Extracted information -
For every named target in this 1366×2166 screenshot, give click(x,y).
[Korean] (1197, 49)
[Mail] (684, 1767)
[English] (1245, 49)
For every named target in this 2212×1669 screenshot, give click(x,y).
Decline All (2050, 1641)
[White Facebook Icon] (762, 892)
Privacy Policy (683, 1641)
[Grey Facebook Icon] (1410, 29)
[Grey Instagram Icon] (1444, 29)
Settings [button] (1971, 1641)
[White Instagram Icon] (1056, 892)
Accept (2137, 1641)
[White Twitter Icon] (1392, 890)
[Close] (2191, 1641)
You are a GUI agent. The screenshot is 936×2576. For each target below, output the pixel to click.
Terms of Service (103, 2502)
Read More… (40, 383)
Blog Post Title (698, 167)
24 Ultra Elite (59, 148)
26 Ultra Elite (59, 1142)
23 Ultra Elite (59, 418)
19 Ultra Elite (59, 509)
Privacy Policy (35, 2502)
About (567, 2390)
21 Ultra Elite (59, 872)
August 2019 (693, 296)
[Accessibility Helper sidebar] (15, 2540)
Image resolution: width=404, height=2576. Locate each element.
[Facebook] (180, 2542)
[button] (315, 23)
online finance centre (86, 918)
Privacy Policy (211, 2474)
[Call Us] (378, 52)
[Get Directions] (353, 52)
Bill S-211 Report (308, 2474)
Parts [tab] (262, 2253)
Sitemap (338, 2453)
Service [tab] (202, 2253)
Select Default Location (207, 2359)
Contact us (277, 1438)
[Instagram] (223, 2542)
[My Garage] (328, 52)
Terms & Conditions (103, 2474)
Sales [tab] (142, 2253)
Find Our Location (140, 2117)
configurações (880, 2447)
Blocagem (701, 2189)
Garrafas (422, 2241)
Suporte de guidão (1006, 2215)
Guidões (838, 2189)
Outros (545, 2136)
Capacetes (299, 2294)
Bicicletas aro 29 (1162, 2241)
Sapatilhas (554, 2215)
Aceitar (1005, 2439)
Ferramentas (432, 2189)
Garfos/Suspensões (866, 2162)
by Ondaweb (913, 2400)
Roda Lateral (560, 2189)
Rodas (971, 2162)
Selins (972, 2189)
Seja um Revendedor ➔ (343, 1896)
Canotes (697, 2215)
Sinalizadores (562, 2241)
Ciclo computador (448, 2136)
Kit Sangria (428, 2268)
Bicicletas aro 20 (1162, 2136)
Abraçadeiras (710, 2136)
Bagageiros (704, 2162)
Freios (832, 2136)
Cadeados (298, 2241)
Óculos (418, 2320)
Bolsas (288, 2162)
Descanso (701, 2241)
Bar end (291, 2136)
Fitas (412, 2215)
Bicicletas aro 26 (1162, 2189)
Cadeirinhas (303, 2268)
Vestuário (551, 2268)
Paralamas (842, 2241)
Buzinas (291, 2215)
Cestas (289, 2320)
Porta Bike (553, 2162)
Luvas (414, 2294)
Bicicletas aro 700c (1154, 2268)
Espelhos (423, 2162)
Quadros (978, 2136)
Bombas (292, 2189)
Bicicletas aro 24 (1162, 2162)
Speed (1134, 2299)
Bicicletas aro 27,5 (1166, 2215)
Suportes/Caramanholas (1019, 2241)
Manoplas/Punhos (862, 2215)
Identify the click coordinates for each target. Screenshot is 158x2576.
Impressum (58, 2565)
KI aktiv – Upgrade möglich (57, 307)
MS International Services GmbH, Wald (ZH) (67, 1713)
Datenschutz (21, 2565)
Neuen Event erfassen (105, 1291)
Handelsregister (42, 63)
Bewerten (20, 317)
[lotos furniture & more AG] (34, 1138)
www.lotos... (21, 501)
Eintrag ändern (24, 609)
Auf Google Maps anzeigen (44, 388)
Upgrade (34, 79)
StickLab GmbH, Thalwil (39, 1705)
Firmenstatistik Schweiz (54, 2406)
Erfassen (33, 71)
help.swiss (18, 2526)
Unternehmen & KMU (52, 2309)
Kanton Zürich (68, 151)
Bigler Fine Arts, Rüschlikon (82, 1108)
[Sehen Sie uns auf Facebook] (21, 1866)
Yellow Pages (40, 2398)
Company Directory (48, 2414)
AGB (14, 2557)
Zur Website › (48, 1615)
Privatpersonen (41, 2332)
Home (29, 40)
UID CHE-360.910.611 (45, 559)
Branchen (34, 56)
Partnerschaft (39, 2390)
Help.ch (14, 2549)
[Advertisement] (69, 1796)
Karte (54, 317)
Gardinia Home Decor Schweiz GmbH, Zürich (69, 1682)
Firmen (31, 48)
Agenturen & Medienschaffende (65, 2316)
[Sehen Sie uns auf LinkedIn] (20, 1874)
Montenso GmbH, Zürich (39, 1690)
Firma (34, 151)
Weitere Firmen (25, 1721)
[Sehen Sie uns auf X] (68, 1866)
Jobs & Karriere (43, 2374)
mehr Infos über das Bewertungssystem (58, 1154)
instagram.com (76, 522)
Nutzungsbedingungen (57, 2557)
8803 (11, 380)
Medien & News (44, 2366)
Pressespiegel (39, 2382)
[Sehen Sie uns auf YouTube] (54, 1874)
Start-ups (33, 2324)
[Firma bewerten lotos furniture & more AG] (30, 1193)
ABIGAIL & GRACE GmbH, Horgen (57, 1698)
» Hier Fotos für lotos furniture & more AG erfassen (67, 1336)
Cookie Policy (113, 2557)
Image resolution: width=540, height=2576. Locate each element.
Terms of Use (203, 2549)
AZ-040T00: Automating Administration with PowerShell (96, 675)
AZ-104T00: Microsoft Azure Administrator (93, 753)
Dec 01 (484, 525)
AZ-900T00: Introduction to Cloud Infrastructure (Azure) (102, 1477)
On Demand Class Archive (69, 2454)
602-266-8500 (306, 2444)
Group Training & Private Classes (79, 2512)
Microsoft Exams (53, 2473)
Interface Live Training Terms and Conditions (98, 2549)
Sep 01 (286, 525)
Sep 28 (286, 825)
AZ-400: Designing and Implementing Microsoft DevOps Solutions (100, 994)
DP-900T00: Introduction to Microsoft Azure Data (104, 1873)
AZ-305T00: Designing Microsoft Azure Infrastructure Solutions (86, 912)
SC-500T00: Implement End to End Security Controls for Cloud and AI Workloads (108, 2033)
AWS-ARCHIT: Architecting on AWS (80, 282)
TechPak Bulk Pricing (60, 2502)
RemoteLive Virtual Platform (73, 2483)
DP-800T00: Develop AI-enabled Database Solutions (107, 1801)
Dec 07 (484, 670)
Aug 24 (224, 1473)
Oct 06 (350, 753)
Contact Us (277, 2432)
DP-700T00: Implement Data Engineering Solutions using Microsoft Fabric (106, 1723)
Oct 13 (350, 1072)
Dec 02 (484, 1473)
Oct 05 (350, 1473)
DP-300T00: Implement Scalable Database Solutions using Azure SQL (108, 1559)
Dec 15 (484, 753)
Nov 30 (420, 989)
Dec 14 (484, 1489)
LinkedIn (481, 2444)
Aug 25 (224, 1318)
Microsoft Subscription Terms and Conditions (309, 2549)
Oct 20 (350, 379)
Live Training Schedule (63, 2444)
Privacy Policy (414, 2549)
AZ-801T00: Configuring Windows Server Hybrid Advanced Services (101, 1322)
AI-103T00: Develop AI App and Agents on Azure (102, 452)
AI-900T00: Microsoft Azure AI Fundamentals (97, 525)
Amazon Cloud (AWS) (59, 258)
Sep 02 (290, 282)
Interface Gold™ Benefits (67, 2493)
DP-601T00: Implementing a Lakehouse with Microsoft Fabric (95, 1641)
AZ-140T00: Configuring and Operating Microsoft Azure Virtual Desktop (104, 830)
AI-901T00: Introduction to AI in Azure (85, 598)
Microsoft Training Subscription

Exercise objective -
Could you write out all the records exactly, please?

Answer to this problem -
For every named target in this 1366×2166 screenshot, give click(x,y).
[Korean] (1197, 49)
[Mail] (684, 1767)
[English] (1245, 49)
For every named target in this 2212×1669 screenshot, give click(x,y).
Decline All (2050, 1641)
[White Facebook Icon] (762, 892)
Privacy Policy (683, 1641)
[Grey Facebook Icon] (1410, 29)
[Grey Instagram Icon] (1444, 29)
Settings [button] (1971, 1641)
[White Instagram Icon] (1056, 892)
Accept (2137, 1641)
[White Twitter Icon] (1392, 890)
[Close] (2191, 1641)
You are a GUI agent. The screenshot is 936×2576. For each target below, output the pixel to click.
Terms of Service (103, 2502)
Read More… (40, 383)
Blog Post Title (698, 167)
24 Ultra Elite (59, 148)
26 Ultra Elite (59, 1142)
23 Ultra Elite (59, 418)
19 Ultra Elite (59, 509)
Privacy Policy (35, 2502)
About (567, 2390)
21 Ultra Elite (59, 872)
August 2019 (693, 296)
[Accessibility Helper sidebar] (15, 2540)
Image resolution: width=404, height=2576. Locate each element.
[Facebook] (180, 2542)
[button] (315, 23)
online finance centre (86, 918)
Privacy Policy (211, 2474)
[Call Us] (378, 52)
[Get Directions] (353, 52)
Bill S-211 Report (308, 2474)
Parts [tab] (262, 2253)
Sitemap (338, 2453)
Service [tab] (202, 2253)
Select Default Location (207, 2359)
Contact us (277, 1438)
[Instagram] (223, 2542)
[My Garage] (328, 52)
Terms & Conditions (103, 2474)
Sales [tab] (142, 2253)
Find Our Location (140, 2117)
configurações (880, 2447)
Blocagem (701, 2189)
Garrafas (422, 2241)
Suporte de guidão (1006, 2215)
Guidões (838, 2189)
Outros (545, 2136)
Capacetes (299, 2294)
Bicicletas aro 29 (1162, 2241)
Sapatilhas (554, 2215)
Aceitar (1005, 2439)
Ferramentas (432, 2189)
Garfos/Suspensões (866, 2162)
by Ondaweb (913, 2400)
Roda Lateral (560, 2189)
Rodas (971, 2162)
Selins (972, 2189)
Seja um Revendedor ➔ (343, 1896)
Canotes (697, 2215)
Sinalizadores (562, 2241)
Ciclo computador (448, 2136)
Kit Sangria (428, 2268)
Bicicletas aro 20 (1162, 2136)
Abraçadeiras (710, 2136)
Bagageiros (704, 2162)
Freios (832, 2136)
Cadeados (298, 2241)
Óculos (418, 2320)
Bolsas (288, 2162)
Descanso (701, 2241)
Bar end (291, 2136)
Fitas (412, 2215)
Bicicletas aro 26 (1162, 2189)
Cadeirinhas (303, 2268)
Vestuário (551, 2268)
Paralamas (842, 2241)
Buzinas (291, 2215)
Cestas (289, 2320)
Porta Bike (553, 2162)
Luvas (414, 2294)
Bicicletas aro 700c (1154, 2268)
Espelhos (423, 2162)
Quadros (978, 2136)
Bombas (292, 2189)
Bicicletas aro 24 (1162, 2162)
Speed (1134, 2299)
Bicicletas aro 27,5 (1166, 2215)
Suportes/Caramanholas (1019, 2241)
Manoplas/Punhos (862, 2215)
Identify the click coordinates for each target. Screenshot is 158x2576.
Impressum (58, 2565)
KI aktiv – Upgrade möglich (57, 307)
MS International Services GmbH, Wald (ZH) (67, 1713)
Datenschutz (21, 2565)
Neuen Event erfassen (105, 1291)
Handelsregister (42, 63)
Bewerten (20, 317)
[lotos furniture & more AG] (34, 1138)
www.lotos... (21, 501)
Eintrag ändern (24, 609)
Auf Google Maps anzeigen (44, 388)
Upgrade (34, 79)
StickLab GmbH, Thalwil (39, 1705)
Firmenstatistik Schweiz (54, 2406)
Erfassen (33, 71)
help.swiss (18, 2526)
Unternehmen & KMU (52, 2309)
Kanton Zürich (68, 151)
Bigler Fine Arts, Rüschlikon (82, 1108)
[Sehen Sie uns auf Facebook] (21, 1866)
Yellow Pages (40, 2398)
Company Directory (48, 2414)
AGB (14, 2557)
Zur Website › (48, 1615)
Privatpersonen (41, 2332)
Home (29, 40)
UID CHE-360.910.611 (45, 559)
Branchen (34, 56)
Partnerschaft (39, 2390)
Help.ch (14, 2549)
[Advertisement] (69, 1796)
Karte (54, 317)
Gardinia Home Decor Schweiz GmbH, Zürich (69, 1682)
Firmen (31, 48)
Agenturen & Medienschaffende (65, 2316)
[Sehen Sie uns auf LinkedIn] (20, 1874)
Montenso GmbH, Zürich (39, 1690)
Firma (34, 151)
Weitere Firmen (25, 1721)
[Sehen Sie uns auf X] (68, 1866)
Jobs & Karriere (43, 2374)
mehr Infos über das Bewertungssystem (58, 1154)
instagram.com (76, 522)
Nutzungsbedingungen (57, 2557)
8803 (11, 380)
Medien & News (44, 2366)
Pressespiegel (39, 2382)
[Sehen Sie uns auf YouTube] (54, 1874)
Start-ups (33, 2324)
[Firma bewerten lotos furniture & more AG] (30, 1193)
ABIGAIL & GRACE GmbH, Horgen (57, 1698)
» Hier Fotos für lotos furniture & more AG erfassen (67, 1336)
Cookie Policy (113, 2557)
Image resolution: width=540, height=2576. Locate each element.
Terms of Use (203, 2549)
AZ-040T00: Automating Administration with PowerShell (96, 675)
AZ-104T00: Microsoft Azure Administrator (93, 753)
Dec 01 (484, 525)
AZ-900T00: Introduction to Cloud Infrastructure (Azure) (102, 1477)
On Demand Class Archive (69, 2454)
602-266-8500 (306, 2444)
Group Training & Private Classes (79, 2512)
Microsoft Exams (53, 2473)
Interface Live Training Terms and Conditions (98, 2549)
Sep 01 (286, 525)
Sep 28 (286, 825)
AZ-400: Designing and Implementing Microsoft DevOps Solutions (100, 994)
DP-900T00: Introduction to Microsoft Azure Data (104, 1873)
AZ-305T00: Designing Microsoft Azure Infrastructure Solutions (86, 912)
SC-500T00: Implement End to End Security Controls for Cloud and AI Workloads (108, 2033)
AWS-ARCHIT: Architecting on AWS (80, 282)
TechPak Bulk Pricing (60, 2502)
RemoteLive Virtual Platform (73, 2483)
DP-800T00: Develop AI-enabled Database Solutions (107, 1801)
Dec 07 (484, 670)
Aug 24 (224, 1473)
Oct 06 (350, 753)
Contact Us (277, 2432)
DP-700T00: Implement Data Engineering Solutions using Microsoft Fabric (106, 1723)
Oct 13 (350, 1072)
Dec 02 (484, 1473)
Oct 05 (350, 1473)
DP-300T00: Implement Scalable Database Solutions using Azure SQL (108, 1559)
Dec 15 (484, 753)
Nov 30 (420, 989)
Dec 14 (484, 1489)
LinkedIn (481, 2444)
Aug 25 (224, 1318)
Microsoft Subscription Terms and Conditions (309, 2549)
Oct 20 (350, 379)
Live Training Schedule (63, 2444)
Privacy Policy (414, 2549)
AZ-801T00: Configuring Windows Server Hybrid Advanced Services (101, 1322)
AI-103T00: Develop AI App and Agents on Azure (102, 452)
AI-900T00: Microsoft Azure AI Fundamentals (97, 525)
Amazon Cloud (AWS) (59, 258)
Sep 02 (290, 282)
Interface Gold™ Benefits (67, 2493)
DP-601T00: Implementing a Lakehouse with Microsoft Fabric (95, 1641)
AZ-140T00: Configuring and Operating Microsoft Azure Virtual Desktop (104, 830)
AI-901T00: Introduction to AI in Azure (85, 598)
Microsoft Training Subscription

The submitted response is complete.